Потом всегда бывал ужин, горячий, с разносолами, он жадно ел (приходил по обыкновению голодный), она подкладывала, суетилась, хохотала над его рассказами, подливала сухое красное…
В постели Нина вела себя по-хозяйски, всегда брала инициативу на себя и никогда не была одинаковой. Он потому, наверное, и ездил к ней, что хотел узнать: а ещё-то как? И тот день – первое мая 2006-го – запомнился странностью: она до изнеможения долго не впускала его, готового, выскальзывала, изворачивалась, поднимая к облакам и безжалостно ударяя о землю, и нужны были ещё и ещё, до изнеможения, новые усилия, чтобы напрягать исчезающую твердь и насыщать ноющее, больное, жаждущее взрыва желание.

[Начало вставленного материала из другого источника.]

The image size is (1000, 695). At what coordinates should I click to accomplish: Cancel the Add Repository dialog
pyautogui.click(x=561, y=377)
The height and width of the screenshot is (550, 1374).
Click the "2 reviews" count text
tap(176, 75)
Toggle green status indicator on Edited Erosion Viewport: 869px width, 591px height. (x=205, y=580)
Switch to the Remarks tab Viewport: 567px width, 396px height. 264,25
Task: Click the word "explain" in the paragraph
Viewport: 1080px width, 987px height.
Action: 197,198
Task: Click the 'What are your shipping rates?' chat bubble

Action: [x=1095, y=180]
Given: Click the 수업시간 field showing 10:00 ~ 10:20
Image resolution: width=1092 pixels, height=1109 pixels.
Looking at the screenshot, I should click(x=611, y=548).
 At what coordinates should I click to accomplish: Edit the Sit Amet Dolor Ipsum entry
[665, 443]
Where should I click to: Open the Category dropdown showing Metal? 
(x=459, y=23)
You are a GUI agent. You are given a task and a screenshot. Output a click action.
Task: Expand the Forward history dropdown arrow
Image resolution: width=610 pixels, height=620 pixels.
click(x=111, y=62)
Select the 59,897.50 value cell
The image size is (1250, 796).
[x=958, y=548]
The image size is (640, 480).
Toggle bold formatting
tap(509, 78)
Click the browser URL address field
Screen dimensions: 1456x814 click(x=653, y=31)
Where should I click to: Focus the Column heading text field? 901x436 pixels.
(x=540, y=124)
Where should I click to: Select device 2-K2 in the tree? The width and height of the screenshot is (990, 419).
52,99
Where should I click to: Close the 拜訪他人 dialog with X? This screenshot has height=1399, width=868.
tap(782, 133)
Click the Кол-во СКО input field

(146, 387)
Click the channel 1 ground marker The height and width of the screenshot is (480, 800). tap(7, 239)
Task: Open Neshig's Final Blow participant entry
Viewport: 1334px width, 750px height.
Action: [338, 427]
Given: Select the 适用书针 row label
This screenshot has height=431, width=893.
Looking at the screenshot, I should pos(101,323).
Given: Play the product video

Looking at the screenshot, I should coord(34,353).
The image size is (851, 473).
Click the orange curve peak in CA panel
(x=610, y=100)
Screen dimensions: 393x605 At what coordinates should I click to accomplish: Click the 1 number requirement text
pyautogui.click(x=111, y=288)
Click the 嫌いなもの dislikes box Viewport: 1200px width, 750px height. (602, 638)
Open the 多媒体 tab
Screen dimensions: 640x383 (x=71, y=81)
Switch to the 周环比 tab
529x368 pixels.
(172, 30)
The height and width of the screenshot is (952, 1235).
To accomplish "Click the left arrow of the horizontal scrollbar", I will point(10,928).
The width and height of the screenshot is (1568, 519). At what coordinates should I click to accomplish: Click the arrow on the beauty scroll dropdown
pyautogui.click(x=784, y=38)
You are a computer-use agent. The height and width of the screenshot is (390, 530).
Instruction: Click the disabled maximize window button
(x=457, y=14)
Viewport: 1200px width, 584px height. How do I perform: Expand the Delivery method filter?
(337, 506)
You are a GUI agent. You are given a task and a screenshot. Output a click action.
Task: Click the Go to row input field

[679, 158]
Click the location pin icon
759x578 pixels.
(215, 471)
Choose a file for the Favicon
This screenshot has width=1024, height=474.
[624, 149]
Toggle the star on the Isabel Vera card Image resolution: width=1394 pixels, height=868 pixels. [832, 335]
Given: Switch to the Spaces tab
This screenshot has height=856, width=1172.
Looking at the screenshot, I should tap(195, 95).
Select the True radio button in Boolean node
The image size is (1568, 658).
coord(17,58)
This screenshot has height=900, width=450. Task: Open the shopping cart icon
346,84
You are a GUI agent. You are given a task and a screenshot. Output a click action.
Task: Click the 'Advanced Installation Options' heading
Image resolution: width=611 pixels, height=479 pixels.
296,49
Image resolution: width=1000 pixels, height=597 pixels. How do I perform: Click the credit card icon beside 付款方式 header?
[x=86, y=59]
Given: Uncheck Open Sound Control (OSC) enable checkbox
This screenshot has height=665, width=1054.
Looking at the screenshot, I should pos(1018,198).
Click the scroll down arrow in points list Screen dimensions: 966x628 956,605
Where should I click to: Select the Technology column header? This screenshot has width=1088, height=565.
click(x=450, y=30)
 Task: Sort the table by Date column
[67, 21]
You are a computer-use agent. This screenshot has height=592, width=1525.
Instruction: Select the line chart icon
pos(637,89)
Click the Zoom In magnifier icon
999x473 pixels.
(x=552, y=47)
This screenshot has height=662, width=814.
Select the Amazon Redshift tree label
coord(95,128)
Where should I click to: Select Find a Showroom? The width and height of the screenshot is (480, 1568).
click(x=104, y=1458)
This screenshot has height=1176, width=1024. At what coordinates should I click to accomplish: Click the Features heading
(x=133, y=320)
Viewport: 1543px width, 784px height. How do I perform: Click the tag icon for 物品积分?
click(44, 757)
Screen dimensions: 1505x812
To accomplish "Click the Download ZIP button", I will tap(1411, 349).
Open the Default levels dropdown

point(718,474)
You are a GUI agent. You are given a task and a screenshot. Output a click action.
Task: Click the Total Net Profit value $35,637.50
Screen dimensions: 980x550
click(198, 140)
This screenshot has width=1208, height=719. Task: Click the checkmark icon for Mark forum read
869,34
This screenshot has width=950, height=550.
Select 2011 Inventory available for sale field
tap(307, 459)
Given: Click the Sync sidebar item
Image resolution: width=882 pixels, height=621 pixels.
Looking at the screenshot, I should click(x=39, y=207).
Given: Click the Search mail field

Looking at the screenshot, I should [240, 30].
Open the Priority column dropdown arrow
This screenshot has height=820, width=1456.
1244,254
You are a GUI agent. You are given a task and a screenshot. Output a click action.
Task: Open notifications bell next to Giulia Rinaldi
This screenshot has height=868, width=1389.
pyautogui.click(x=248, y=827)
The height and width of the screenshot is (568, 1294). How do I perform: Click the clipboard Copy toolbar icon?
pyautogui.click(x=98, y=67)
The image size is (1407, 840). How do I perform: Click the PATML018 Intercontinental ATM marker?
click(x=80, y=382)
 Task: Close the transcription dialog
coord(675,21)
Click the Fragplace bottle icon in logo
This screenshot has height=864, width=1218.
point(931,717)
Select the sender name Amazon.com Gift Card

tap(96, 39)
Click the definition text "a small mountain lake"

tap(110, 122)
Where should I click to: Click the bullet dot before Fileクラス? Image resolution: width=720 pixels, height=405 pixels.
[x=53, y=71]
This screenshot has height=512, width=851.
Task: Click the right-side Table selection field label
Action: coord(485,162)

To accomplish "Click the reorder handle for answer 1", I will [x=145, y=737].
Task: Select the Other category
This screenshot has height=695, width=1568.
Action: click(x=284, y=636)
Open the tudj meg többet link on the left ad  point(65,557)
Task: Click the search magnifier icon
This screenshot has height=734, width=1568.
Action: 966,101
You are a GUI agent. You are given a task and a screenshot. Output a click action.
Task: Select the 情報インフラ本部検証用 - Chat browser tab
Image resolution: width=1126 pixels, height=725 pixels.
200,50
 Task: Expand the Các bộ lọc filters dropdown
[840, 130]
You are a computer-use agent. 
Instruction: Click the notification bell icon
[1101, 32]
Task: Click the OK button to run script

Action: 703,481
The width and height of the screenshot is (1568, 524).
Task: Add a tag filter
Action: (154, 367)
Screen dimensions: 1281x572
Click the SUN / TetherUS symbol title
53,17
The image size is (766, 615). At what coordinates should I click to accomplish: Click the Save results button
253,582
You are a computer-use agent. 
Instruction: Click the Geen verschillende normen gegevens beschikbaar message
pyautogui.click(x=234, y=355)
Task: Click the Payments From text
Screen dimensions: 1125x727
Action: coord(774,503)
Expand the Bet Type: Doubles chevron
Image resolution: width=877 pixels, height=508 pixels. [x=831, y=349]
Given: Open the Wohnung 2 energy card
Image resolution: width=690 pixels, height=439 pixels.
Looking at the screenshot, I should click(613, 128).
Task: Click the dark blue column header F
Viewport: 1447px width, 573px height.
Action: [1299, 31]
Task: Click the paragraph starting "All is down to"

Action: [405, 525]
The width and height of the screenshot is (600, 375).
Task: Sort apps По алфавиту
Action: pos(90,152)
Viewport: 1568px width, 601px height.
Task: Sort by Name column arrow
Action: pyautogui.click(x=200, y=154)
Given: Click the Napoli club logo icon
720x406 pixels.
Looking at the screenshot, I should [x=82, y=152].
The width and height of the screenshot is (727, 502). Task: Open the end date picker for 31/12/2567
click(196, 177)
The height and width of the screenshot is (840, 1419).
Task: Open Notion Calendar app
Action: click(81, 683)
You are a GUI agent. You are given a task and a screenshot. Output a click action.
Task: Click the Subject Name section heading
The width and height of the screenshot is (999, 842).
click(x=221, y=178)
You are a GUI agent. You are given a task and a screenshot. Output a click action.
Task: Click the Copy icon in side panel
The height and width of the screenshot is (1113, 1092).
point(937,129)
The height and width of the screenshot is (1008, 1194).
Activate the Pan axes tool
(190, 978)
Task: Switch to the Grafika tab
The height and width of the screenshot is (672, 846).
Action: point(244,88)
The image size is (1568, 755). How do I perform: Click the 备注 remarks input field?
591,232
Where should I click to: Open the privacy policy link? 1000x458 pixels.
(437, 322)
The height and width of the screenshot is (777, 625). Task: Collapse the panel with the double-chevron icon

До дома он добирался долго.
Сначала раздражали не переключённые на мигалки светофоры. Их было до глупости много (ночью это особенно бросалось в глаза), и все сговорились против него. А когда наплевал на осторожность и несколько раз проскочил на красный, выяснилось, что спешит он напрасно, перекрыли тоннель, надо объезжать через кольцевую, а это как минимум минут тридцать, если не больше. Значит, дома в лучшем случае в начале первого. Чёрт! День неудач. Скандала, конечно, не будет, не Женькино хобби, но тоски в глазах и вселенской скорби не избежать.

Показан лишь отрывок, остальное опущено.